◆ TASK TO CARRY OUT: Which lines below contain "with"? Copy every one of them.

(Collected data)
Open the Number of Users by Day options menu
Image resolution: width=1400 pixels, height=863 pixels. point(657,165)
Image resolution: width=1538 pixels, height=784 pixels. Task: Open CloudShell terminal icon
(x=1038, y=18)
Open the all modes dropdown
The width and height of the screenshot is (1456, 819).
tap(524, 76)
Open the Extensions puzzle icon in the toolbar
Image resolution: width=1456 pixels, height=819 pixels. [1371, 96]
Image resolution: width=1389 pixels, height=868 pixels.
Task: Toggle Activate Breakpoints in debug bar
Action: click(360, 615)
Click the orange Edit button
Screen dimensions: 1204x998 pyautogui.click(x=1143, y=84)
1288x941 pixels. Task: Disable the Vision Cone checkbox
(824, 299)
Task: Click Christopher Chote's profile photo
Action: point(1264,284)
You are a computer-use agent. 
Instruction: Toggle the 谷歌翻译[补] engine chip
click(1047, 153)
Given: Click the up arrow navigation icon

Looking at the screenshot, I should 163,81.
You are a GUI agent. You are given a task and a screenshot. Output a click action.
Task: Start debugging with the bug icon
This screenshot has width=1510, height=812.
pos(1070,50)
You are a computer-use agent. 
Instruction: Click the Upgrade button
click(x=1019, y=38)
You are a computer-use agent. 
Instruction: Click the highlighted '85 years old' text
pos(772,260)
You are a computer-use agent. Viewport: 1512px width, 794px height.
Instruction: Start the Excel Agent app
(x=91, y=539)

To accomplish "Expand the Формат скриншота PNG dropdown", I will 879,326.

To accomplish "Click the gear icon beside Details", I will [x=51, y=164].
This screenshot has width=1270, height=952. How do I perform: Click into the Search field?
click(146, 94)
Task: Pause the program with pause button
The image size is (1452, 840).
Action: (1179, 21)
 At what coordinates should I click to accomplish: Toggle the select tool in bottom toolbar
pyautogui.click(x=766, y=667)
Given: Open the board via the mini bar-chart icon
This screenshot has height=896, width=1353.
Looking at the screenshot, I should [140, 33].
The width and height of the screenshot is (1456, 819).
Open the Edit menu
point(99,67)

◆ EXERCISE ANSWER:
Task: Start debugging with the bug icon
Task: Pause the program with pause button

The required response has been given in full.